Three years later still, on August 25, 2009, a team of Texas state-hired experts released their own findings in a 64-page report on the Willingham fire. The team, headed by Dr. Craig L. Beyler, found the same thing that Hurst had found in 2004, and the Innocence team had found in 2006. No evidence of arson.

In a scathing analysis, Beyler wrote that original fire investigator Vasquez’s conclusions seemed to deny “rational reasoning” and were more “characteristic of mystics or psychics.”

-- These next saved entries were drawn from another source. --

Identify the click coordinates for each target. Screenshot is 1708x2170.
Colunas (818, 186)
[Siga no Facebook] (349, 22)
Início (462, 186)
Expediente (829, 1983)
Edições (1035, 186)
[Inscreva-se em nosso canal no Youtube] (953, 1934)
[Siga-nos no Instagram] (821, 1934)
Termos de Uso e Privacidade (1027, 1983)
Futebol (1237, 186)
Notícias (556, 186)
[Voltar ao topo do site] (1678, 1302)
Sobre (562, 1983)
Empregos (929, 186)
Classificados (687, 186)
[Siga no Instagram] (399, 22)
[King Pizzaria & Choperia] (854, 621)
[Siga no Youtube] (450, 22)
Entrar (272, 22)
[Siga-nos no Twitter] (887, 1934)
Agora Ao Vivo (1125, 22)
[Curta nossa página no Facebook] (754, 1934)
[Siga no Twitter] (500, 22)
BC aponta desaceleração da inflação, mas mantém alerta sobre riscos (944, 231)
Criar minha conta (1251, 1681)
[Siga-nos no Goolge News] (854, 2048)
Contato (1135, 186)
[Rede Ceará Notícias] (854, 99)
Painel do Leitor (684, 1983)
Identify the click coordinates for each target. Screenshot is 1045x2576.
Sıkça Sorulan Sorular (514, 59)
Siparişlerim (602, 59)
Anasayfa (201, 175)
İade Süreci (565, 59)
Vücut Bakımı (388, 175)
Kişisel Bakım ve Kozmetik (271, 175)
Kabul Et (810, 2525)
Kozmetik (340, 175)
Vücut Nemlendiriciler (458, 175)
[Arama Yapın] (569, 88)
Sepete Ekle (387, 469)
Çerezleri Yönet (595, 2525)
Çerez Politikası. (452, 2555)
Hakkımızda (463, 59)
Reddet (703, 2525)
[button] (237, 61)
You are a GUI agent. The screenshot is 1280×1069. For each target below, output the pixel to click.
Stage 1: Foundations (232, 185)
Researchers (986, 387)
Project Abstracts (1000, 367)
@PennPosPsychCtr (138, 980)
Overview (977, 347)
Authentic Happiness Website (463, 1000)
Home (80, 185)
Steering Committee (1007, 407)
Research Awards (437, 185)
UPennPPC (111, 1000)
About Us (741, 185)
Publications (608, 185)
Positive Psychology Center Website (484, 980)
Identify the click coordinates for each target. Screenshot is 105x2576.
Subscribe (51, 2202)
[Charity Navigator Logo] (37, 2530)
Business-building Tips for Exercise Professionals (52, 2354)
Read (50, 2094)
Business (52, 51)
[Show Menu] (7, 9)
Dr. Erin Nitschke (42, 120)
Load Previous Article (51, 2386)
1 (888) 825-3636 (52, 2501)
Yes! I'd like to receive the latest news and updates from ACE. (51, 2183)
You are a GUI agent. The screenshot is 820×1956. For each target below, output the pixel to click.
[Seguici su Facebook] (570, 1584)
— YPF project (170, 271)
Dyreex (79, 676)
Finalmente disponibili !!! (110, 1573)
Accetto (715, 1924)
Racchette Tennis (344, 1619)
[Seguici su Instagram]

“Vasquez’s opinions are nothing more than a collection of personal beliefs that have nothing to do with science-based fire investigation.”

And now we have the complaint against prosecutor Jackson filed by the State Bar of Texas.

In 2006, U.S. Supreme Court Justice Antonin Scalia wrote a dissenting opinion that in the modern judicial system, there has not been “a single case—not one—in which it is clear that a person was executed for a crime he did not commit. If such an event had occurred in recent years, we would not have to hunt for it; the innocent’s name would be shouted from the rooftops.”

Perhaps it is time to start shouting.

NOTE: Even though it is dated, if you’d like to know more about this complex and alarming case, the best account is still to be found in the 2009 New Yorker story, “Trial by Fire” by David Grann.